● Task prompt:
What is needed is an exact copy of every record.

─── Recorded data

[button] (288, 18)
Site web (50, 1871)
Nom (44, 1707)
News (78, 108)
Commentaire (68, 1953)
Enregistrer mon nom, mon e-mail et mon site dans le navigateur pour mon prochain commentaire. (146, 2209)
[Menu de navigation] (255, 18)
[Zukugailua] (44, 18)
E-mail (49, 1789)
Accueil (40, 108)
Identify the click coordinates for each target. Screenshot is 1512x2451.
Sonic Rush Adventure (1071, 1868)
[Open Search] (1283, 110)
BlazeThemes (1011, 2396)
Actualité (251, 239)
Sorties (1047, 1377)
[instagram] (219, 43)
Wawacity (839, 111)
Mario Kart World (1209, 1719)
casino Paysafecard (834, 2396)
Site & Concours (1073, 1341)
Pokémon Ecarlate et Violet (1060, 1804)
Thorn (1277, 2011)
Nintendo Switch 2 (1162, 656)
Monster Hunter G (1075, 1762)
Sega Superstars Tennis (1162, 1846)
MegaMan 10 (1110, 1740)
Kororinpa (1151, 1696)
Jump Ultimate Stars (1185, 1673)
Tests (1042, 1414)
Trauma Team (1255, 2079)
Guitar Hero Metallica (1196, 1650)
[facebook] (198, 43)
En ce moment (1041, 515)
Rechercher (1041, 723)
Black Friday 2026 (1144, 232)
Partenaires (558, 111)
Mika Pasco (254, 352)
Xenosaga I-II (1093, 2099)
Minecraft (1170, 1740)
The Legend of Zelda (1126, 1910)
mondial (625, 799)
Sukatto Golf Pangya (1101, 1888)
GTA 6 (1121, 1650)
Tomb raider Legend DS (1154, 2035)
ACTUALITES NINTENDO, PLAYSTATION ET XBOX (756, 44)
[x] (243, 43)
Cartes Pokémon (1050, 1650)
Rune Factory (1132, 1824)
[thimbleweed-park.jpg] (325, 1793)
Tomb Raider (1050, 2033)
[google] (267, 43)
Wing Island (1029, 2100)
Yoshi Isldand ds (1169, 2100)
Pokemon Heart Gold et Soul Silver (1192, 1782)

──────

● Result of the exercise:
[button] (288, 18)
Site web (50, 1871)
Nom (44, 1707)
News (78, 108)
Commentaire (68, 1953)
Enregistrer mon nom, mon e-mail et mon site dans le navigateur pour mon prochain commentaire. (146, 2209)
[Menu de navigation] (255, 18)
[Zukugailua] (44, 18)
E-mail (49, 1789)
Accueil (40, 108)
Identify the click coordinates for each target. Screenshot is 1512x2451.
Sonic Rush Adventure (1071, 1868)
[Open Search] (1283, 110)
BlazeThemes (1011, 2396)
Actualité (251, 239)
Sorties (1047, 1377)
[instagram] (219, 43)
Wawacity (839, 111)
Mario Kart World (1209, 1719)
casino Paysafecard (834, 2396)
Site & Concours (1073, 1341)
Pokémon Ecarlate et Violet (1060, 1804)
Thorn (1277, 2011)
Nintendo Switch 2 (1162, 656)
Monster Hunter G (1075, 1762)
Sega Superstars Tennis (1162, 1846)
MegaMan 10 (1110, 1740)
Kororinpa (1151, 1696)
Jump Ultimate Stars (1185, 1673)
Tests (1042, 1414)
Trauma Team (1255, 2079)
Guitar Hero Metallica (1196, 1650)
[facebook] (198, 43)
En ce moment (1041, 515)
Rechercher (1041, 723)
Black Friday 2026 (1144, 232)
Partenaires (558, 111)
Mika Pasco (254, 352)
Xenosaga I-II (1093, 2099)
Minecraft (1170, 1740)
The Legend of Zelda (1126, 1910)
mondial (625, 799)
Sukatto Golf Pangya (1101, 1888)
GTA 6 (1121, 1650)
Tomb raider Legend DS (1154, 2035)
ACTUALITES NINTENDO, PLAYSTATION ET XBOX (756, 44)
[x] (243, 43)
Cartes Pokémon (1050, 1650)
Rune Factory (1132, 1824)
[thimbleweed-park.jpg] (325, 1793)
Tomb Raider (1050, 2033)
[google] (267, 43)
Wing Island (1029, 2100)
Yoshi Isldand ds (1169, 2100)
Pokemon Heart Gold et Soul Silver (1192, 1782)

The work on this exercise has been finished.